■ **Task objective**
For this exercise, please reproduce the records below word for word, from the first line through the line with "Task: Open On".

*** Information provided

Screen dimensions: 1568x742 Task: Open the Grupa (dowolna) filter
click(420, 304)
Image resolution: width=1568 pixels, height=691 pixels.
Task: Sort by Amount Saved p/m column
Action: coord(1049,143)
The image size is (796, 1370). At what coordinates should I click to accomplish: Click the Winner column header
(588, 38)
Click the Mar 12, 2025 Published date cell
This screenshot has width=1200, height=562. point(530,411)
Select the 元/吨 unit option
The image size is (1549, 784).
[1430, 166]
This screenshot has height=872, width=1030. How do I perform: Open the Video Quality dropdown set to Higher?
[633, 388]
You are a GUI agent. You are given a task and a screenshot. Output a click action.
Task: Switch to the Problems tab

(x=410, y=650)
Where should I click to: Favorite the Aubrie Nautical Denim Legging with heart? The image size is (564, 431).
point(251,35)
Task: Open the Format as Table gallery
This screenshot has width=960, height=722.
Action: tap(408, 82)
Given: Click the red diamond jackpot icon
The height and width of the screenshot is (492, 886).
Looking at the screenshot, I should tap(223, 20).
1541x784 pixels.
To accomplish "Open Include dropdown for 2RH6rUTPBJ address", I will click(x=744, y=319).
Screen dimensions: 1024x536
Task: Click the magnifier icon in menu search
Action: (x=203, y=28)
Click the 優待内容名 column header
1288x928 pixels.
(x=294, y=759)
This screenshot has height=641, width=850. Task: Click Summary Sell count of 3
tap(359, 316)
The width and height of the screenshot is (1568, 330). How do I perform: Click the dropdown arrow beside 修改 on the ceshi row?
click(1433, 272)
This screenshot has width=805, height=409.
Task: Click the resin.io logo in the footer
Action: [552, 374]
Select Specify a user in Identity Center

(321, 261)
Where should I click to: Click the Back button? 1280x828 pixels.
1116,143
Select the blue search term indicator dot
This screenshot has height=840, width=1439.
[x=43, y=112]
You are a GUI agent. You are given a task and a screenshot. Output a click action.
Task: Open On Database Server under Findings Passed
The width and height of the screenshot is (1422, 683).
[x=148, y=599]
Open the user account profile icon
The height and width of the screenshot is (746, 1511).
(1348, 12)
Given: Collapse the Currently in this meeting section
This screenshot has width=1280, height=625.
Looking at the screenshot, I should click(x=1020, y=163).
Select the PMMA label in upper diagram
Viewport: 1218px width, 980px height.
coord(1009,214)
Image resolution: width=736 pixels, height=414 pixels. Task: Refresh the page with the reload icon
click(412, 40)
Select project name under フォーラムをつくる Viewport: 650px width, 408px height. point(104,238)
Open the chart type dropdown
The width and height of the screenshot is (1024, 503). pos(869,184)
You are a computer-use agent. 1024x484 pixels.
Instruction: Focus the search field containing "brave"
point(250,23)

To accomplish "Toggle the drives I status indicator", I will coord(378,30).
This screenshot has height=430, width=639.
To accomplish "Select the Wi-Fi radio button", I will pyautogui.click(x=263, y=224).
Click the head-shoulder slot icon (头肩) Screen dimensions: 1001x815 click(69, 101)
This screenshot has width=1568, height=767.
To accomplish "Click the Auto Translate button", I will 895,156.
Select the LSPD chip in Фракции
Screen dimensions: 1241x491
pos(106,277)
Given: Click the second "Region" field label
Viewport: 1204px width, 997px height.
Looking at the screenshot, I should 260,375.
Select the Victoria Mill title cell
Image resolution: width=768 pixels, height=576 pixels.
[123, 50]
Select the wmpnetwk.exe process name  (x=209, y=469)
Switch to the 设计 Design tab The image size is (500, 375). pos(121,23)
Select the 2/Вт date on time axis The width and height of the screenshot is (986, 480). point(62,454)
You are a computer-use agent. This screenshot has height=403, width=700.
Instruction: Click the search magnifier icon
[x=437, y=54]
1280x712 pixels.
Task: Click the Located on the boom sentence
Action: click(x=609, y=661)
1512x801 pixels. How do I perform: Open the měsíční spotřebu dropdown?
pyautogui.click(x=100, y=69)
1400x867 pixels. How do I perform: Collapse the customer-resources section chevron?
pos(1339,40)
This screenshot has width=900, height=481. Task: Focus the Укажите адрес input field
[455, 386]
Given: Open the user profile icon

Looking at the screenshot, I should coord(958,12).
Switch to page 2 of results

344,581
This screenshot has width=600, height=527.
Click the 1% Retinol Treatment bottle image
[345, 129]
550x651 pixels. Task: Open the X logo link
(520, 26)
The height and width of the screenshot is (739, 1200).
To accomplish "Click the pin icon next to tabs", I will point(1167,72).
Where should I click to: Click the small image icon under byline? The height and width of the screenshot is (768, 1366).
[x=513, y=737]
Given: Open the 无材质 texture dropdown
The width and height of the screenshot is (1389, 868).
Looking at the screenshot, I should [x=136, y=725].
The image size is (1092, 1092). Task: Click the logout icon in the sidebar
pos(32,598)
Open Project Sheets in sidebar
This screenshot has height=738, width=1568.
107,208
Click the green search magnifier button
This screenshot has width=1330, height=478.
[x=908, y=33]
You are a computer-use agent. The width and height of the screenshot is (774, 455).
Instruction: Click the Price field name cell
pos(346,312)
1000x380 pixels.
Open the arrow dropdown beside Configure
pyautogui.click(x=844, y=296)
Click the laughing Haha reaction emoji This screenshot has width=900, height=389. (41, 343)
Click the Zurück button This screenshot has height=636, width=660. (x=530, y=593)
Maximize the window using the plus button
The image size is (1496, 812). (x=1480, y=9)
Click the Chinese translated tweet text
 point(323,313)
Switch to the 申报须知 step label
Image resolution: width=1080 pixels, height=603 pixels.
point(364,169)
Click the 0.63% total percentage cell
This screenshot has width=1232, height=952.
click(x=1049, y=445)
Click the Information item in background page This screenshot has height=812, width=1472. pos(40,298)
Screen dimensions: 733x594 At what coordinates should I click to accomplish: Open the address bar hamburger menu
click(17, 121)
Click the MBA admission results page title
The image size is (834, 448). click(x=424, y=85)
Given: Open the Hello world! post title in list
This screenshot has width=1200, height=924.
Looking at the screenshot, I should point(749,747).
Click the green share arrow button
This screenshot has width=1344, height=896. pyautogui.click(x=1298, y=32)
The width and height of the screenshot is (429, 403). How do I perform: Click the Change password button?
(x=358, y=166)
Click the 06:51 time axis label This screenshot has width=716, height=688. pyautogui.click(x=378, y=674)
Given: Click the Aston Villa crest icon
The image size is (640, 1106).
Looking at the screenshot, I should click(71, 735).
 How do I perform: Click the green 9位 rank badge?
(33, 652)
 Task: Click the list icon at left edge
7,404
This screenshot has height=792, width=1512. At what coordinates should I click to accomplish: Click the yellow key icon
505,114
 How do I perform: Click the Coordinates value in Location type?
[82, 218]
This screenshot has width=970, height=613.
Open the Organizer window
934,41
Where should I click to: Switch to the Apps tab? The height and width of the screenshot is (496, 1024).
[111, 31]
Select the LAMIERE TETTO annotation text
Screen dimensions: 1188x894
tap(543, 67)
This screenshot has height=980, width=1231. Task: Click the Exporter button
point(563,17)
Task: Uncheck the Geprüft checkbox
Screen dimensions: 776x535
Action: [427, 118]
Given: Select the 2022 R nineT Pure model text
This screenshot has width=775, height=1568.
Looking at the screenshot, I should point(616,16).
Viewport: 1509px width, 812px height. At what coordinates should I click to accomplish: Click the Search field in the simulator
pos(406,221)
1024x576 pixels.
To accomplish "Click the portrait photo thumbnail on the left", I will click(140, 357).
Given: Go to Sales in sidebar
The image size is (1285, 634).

******

■ **Exercise solution**
Screen dimensions: 1568x742 Task: Open the Grupa (dowolna) filter
click(420, 304)
Image resolution: width=1568 pixels, height=691 pixels.
Task: Sort by Amount Saved p/m column
Action: coord(1049,143)
The image size is (796, 1370). At what coordinates should I click to accomplish: Click the Winner column header
(588, 38)
Click the Mar 12, 2025 Published date cell
This screenshot has width=1200, height=562. point(530,411)
Select the 元/吨 unit option
The image size is (1549, 784).
[1430, 166]
This screenshot has height=872, width=1030. How do I perform: Open the Video Quality dropdown set to Higher?
[633, 388]
You are a GUI agent. You are given a task and a screenshot. Output a click action.
Task: Switch to the Problems tab

(x=410, y=650)
Where should I click to: Favorite the Aubrie Nautical Denim Legging with heart? The image size is (564, 431).
point(251,35)
Task: Open the Format as Table gallery
This screenshot has width=960, height=722.
Action: tap(408, 82)
Given: Click the red diamond jackpot icon
The height and width of the screenshot is (492, 886).
Looking at the screenshot, I should tap(223, 20).
1541x784 pixels.
To accomplish "Open Include dropdown for 2RH6rUTPBJ address", I will click(x=744, y=319).
Screen dimensions: 1024x536
Task: Click the magnifier icon in menu search
Action: (x=203, y=28)
Click the 優待内容名 column header
1288x928 pixels.
(x=294, y=759)
This screenshot has height=641, width=850. Task: Click Summary Sell count of 3
tap(359, 316)
The width and height of the screenshot is (1568, 330). How do I perform: Click the dropdown arrow beside 修改 on the ceshi row?
click(1433, 272)
This screenshot has width=805, height=409.
Task: Click the resin.io logo in the footer
Action: [552, 374]
Select Specify a user in Identity Center

(321, 261)
Where should I click to: Click the Back button? 1280x828 pixels.
1116,143
Select the blue search term indicator dot
This screenshot has height=840, width=1439.
[x=43, y=112]
You are a GUI agent. You are given a task and a screenshot. Output a click action.
Task: Open On Database Server under Findings Passed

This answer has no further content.